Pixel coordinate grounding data

┄┄┄┄┄┄┄┄┄┄

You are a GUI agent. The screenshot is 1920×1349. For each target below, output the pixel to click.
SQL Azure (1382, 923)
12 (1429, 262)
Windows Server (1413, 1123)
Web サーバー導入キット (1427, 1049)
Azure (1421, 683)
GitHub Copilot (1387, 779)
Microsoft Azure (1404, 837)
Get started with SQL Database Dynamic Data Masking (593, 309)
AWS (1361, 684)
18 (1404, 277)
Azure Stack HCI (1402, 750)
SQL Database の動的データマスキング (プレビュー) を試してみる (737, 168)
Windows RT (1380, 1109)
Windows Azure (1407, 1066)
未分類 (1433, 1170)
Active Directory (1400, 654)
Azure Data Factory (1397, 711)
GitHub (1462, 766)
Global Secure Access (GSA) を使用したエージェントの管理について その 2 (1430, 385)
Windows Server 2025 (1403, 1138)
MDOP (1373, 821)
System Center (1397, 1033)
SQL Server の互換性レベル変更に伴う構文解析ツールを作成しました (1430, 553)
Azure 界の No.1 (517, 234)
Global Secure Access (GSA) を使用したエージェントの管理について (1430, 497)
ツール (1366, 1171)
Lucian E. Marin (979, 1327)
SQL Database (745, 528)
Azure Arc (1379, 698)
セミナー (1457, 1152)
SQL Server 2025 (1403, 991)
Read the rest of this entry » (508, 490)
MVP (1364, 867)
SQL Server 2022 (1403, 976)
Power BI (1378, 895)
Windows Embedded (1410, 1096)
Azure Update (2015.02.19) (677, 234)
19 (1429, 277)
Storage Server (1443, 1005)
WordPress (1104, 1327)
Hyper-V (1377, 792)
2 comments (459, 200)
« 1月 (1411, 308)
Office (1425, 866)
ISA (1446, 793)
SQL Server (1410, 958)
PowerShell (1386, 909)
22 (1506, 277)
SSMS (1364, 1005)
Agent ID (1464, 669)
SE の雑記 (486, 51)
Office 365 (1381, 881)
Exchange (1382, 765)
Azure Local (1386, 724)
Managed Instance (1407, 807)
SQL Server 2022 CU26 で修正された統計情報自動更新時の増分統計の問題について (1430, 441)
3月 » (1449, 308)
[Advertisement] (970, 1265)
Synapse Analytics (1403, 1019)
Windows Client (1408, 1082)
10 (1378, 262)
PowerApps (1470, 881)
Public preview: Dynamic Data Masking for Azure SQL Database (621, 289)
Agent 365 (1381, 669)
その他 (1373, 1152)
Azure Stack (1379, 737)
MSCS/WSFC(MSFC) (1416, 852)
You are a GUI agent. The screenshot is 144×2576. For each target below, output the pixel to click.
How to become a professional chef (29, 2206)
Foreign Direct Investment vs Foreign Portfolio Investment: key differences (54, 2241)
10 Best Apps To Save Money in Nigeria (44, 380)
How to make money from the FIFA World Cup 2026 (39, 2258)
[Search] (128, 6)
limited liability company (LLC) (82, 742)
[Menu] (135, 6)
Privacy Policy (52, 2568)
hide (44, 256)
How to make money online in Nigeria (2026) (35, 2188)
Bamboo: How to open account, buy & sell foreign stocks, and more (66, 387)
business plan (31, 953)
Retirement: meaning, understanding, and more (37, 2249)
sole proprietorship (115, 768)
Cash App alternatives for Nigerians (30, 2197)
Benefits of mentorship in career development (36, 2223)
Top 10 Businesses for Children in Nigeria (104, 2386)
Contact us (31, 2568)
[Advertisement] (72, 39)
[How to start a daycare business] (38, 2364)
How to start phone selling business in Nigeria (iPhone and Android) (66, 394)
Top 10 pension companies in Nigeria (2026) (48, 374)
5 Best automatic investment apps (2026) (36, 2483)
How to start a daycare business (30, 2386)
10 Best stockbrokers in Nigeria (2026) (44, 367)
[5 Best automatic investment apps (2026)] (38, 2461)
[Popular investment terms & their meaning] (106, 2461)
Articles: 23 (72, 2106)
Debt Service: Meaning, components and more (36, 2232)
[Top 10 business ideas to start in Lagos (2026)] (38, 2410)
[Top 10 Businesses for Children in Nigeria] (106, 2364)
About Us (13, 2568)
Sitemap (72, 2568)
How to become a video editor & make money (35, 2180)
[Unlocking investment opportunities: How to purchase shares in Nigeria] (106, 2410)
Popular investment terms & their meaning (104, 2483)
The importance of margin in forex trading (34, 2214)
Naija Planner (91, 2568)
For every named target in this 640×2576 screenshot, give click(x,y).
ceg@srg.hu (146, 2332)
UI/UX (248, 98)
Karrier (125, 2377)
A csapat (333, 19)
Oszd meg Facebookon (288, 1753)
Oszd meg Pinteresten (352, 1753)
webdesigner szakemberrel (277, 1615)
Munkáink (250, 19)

┄┄┄┄┄┄┄┄┄┄

About this task =>
Taking the entries above, restate exactly those lines that fall between the line with "SQL Server の互換性レベル変更に伴う構文解析ツールを作成しました" and the line with "How to make money online", keeping both of those lines too.

Reply to the task =>
SQL Server の互換性レベル変更に伴う構文解析ツールを作成しました (1430, 553)
Azure 界の No.1 (517, 234)
Global Secure Access (GSA) を使用したエージェントの管理について (1430, 497)
ツール (1366, 1171)
Lucian E. Marin (979, 1327)
SQL Database (745, 528)
Azure Arc (1379, 698)
セミナー (1457, 1152)
SQL Server 2025 (1403, 991)
Read the rest of this entry » (508, 490)
MVP (1364, 867)
SQL Server 2022 (1403, 976)
Power BI (1378, 895)
Windows Embedded (1410, 1096)
Azure Update (2015.02.19) (677, 234)
19 (1429, 277)
Storage Server (1443, 1005)
WordPress (1104, 1327)
Hyper-V (1377, 792)
2 comments (459, 200)
« 1月 (1411, 308)
Office (1425, 866)
ISA (1446, 793)
SQL Server (1410, 958)
PowerShell (1386, 909)
22 (1506, 277)
SSMS (1364, 1005)
Agent ID (1464, 669)
SE の雑記 (486, 51)
Office 365 (1381, 881)
Exchange (1382, 765)
Azure Local (1386, 724)
Managed Instance (1407, 807)
SQL Server 2022 CU26 で修正された統計情報自動更新時の増分統計の問題について (1430, 441)
3月 » (1449, 308)
[Advertisement] (970, 1265)
Synapse Analytics (1403, 1019)
Windows Client (1408, 1082)
10 (1378, 262)
PowerApps (1470, 881)
Public preview: Dynamic Data Masking for Azure SQL Database (621, 289)
Agent 365 (1381, 669)
その他 (1373, 1152)
Azure Stack (1379, 737)
MSCS/WSFC(MSFC) (1416, 852)
You are a GUI agent. The screenshot is 144×2576. For each target below, output the pixel to click.
How to become a professional chef (29, 2206)
Foreign Direct Investment vs Foreign Portfolio Investment: key differences (54, 2241)
10 Best Apps To Save Money in Nigeria (44, 380)
How to make money from the FIFA World Cup 2026 (39, 2258)
[Search] (128, 6)
limited liability company (LLC) (82, 742)
[Menu] (135, 6)
Privacy Policy (52, 2568)
hide (44, 256)
How to make money online in Nigeria (2026) (35, 2188)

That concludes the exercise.